[Exercise requirements]: Retype the listing below line for line, but only from the line with "At what coordinates should I click to accomplish: Sort" down to the line with "Enable the Hyper-V role checkbox", inclusive. Pictures stay out.

[Data]:
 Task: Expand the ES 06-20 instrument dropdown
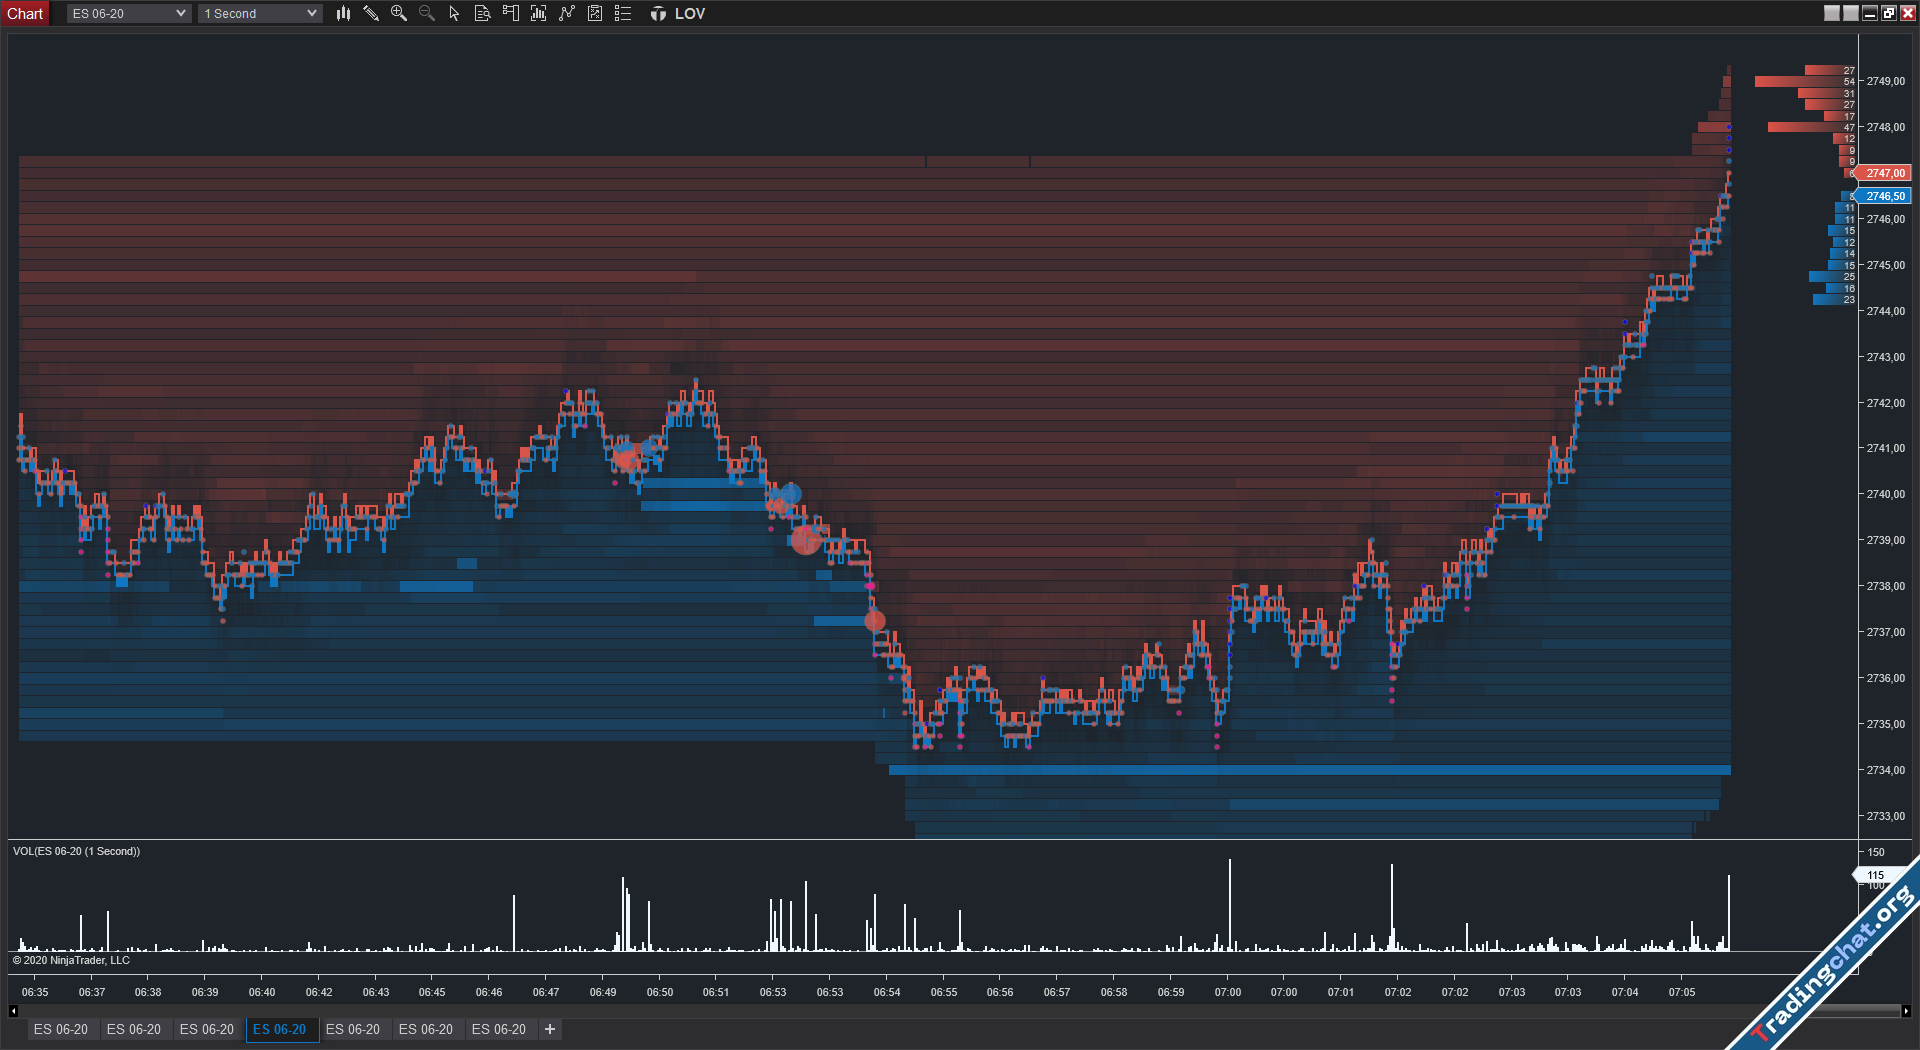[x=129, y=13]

---

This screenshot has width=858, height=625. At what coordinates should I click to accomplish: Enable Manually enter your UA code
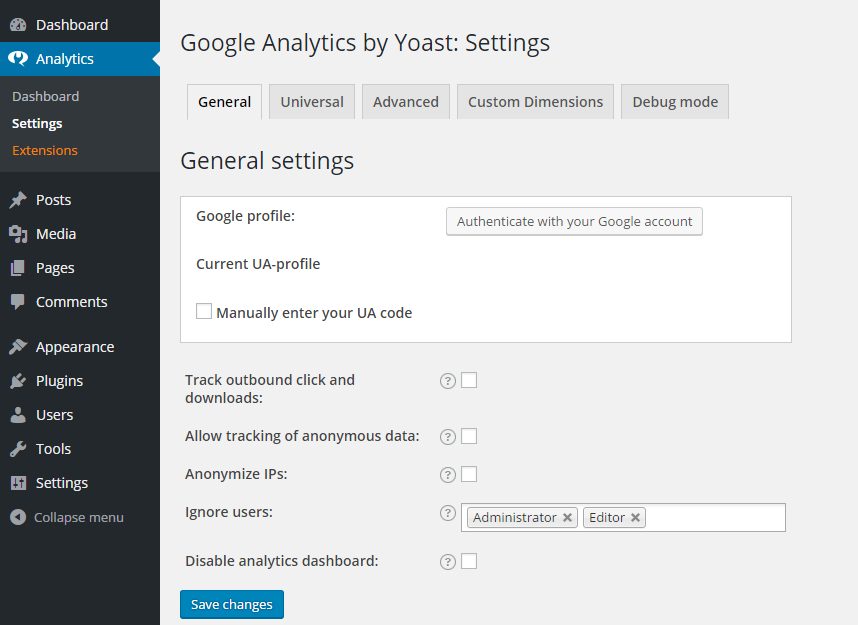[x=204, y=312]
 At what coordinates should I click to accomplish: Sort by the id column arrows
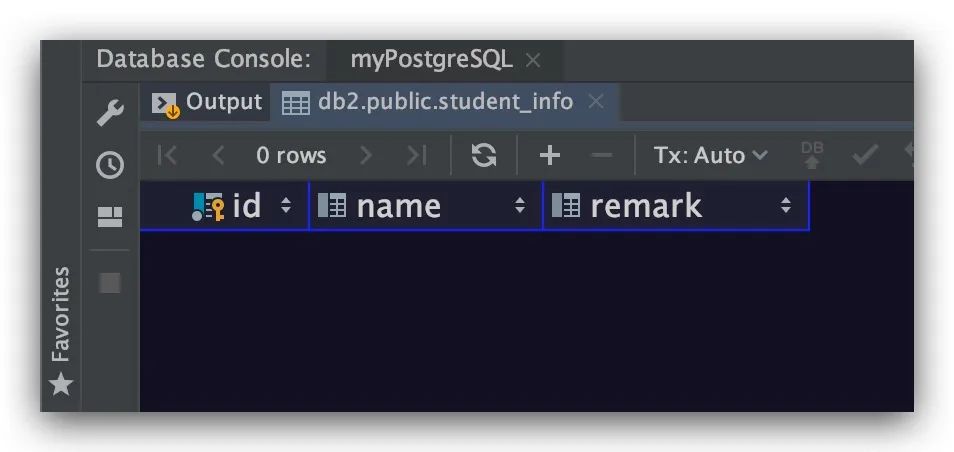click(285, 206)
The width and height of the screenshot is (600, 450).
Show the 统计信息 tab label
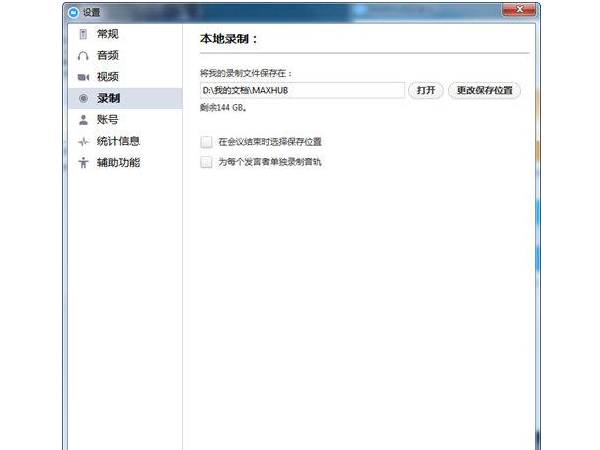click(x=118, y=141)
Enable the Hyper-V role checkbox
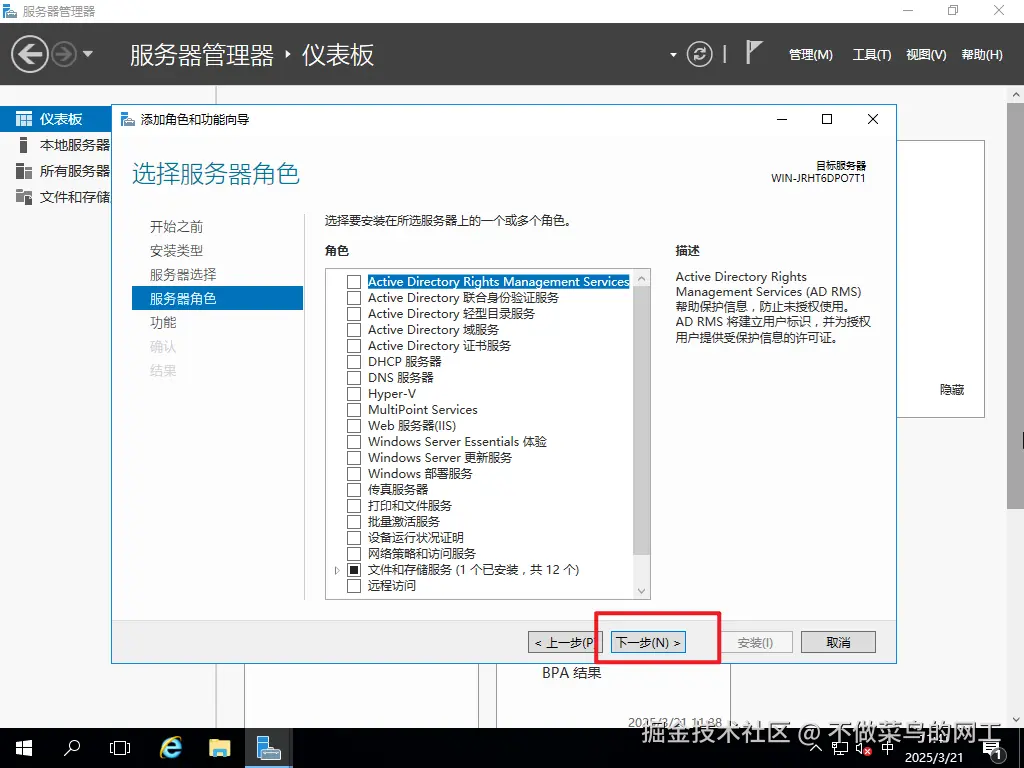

...

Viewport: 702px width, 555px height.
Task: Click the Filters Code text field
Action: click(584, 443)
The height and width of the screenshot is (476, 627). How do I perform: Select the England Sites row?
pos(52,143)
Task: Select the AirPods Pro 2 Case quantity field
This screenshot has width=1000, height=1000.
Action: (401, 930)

[Solution]:
 At what coordinates should I click to accomplish: Sort by the id column arrows
click(285, 206)
The width and height of the screenshot is (600, 450).
Show the 统计信息 tab label
click(x=118, y=141)
Enable the Hyper-V role checkbox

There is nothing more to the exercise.